Lisa is an unpublished writer who began writing during National Novel Writing Month 2007. She has participated in NaNoWriMo (and won!) each year since then. Lisa’s four kids, now ages 12-19, are educated at home and have all written NaNoNovels as well. Before homeschooling, Lisa taught in an unusual multi-grade classroom for several years and she has worked as a tutor, a lay reader, and a GED instructor. Currently, she teaches composition classes to homeschoolers and works online for a linguistics technology company. Lisa has written five unpublished (so far!) novels and one novella and is looking for a publisher. Her current works-in-progress are a book club guide to the works of Jane Austen and a fantasy novel. She blogs occasionally at Mirkwood Reflections and Cornerstone Home Learning.
http://mirkwoodreflections.blogspot.com/
http://cornerstonehomelearning.blogspot.com/
WHAT AM I WORKING ON:
Warriors: Part V of I Bring the Fire, and The Slip and Other Short Stories (also part of the I Bring the Fire universe — an urban fantasy/sword and sorcery epic).
HOW DOES MY WORK DIFFER FROM OTHERS OF ITS GENRE
Oh, this is hard. Everything in our modern culture is essentially derivative. I don’t think my work is unique in its elements, but maybe the collective elements are unique?

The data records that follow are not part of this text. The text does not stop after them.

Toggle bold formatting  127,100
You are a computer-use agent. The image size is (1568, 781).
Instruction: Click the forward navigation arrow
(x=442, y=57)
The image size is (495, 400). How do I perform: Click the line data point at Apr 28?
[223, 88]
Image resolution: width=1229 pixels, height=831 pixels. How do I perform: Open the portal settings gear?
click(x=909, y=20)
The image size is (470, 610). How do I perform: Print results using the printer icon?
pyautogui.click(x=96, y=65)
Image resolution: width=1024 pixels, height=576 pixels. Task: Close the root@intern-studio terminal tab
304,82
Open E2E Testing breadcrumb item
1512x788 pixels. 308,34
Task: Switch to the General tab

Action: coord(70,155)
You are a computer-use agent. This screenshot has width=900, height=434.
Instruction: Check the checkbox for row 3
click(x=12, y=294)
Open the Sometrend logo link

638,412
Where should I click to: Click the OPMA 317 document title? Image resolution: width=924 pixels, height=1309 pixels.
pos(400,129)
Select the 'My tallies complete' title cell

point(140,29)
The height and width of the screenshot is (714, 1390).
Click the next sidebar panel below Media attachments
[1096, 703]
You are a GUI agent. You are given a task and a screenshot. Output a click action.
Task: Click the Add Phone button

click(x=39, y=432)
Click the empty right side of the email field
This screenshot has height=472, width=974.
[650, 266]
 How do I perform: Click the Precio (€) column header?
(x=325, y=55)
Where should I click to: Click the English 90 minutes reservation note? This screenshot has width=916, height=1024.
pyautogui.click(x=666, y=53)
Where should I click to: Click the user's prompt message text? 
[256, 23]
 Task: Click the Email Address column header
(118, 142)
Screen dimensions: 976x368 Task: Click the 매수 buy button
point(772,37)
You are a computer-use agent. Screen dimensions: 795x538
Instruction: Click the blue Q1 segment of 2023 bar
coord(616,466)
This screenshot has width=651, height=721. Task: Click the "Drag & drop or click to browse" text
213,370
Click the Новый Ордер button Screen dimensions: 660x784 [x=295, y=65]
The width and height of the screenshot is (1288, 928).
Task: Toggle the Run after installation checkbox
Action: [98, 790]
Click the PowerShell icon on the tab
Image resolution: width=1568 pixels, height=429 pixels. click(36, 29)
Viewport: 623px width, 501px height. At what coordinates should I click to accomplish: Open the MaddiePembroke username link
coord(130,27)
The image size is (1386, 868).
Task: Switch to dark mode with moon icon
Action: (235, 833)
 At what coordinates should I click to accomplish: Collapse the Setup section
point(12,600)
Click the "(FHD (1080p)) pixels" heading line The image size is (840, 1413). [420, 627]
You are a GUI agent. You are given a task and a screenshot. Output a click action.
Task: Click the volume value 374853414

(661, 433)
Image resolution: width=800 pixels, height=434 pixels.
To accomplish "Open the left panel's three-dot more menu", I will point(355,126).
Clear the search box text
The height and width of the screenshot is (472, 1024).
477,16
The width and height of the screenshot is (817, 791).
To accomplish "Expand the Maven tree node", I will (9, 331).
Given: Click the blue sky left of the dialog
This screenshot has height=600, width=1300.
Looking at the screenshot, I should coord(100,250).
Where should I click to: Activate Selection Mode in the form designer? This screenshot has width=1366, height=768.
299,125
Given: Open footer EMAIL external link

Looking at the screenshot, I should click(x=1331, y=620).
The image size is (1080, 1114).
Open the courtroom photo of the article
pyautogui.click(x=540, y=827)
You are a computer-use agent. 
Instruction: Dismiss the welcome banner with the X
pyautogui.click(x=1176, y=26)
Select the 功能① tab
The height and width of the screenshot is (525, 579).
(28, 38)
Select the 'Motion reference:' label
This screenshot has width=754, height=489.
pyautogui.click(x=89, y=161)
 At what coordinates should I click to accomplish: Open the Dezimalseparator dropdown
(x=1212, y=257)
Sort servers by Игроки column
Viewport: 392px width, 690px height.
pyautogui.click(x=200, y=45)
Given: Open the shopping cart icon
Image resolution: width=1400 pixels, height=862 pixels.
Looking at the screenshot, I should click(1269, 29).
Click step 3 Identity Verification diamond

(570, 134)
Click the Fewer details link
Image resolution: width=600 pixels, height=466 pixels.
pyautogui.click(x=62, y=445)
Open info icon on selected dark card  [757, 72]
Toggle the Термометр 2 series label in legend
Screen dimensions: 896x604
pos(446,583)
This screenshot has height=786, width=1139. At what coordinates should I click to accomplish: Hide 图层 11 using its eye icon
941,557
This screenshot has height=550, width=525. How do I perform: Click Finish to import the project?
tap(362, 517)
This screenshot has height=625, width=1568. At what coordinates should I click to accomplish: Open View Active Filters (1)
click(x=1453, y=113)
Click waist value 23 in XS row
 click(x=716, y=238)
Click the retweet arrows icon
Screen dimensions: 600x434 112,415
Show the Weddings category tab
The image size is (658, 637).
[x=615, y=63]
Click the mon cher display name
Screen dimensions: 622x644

I write about Loki, Norse God of Mischief and Chaos (the God of Lies moniker didn’t happen until the 13th century, when Christians were trying to cement Christianity in Iceland. In many of the traditional myths, Sif’s hair for instance, the problem with Loki wasn’t lies, it was him telling the truth too freely). I’m not trying to redeem Loki, or make him sympathetic, I’m trying to redeem chaos itself. Chaos is about transformation—and my series deals heavily with this theme.
Like Once Upon a Time, I combine myths modern and ancient in my stories. There are cheeky winks at Marvel, Little Red Riding Hood, W. W. Jacobs (author of The Monkey’s Paw), Star Wars, Firefly and others.
One way the series is very different is that the humans aren’t helpless bystanders. They are orchestrators of their own fates. They don’t have magic like the Frost Giants, Asgardians, Elves, Dwarves, or Fire Giants, but they are trying to make up with their lack of magic with technology. To a certain extent, succeeding (and it is making some magic users very, very, nervous).
WHY DO I WRITE?
Obsessive Compulsive Disorder?
HOW DOES MY WRITING PROCESS WORK
I come up with a “big idea”. I tell my beta Kay about it, drawing up a loose outline in the process. She tells me why it’s not a good idea, or she says, “I like it!” I tighten up the outline for the particular segment I’m working on—I should note, my outlines are never as tight as some people’s. I leave room for happy accidents. As I write Kay, and my brother, Thomas, review the story. This lets me rewrite scenes as problems arise, rather than waiting for the end to do all the rewrites. When I’m done, Kay rereads the whole story, I do more rewrites, and then I send it out to my betas (generally four people). After that it goes to the editor, and I perform grammar edits as necessary.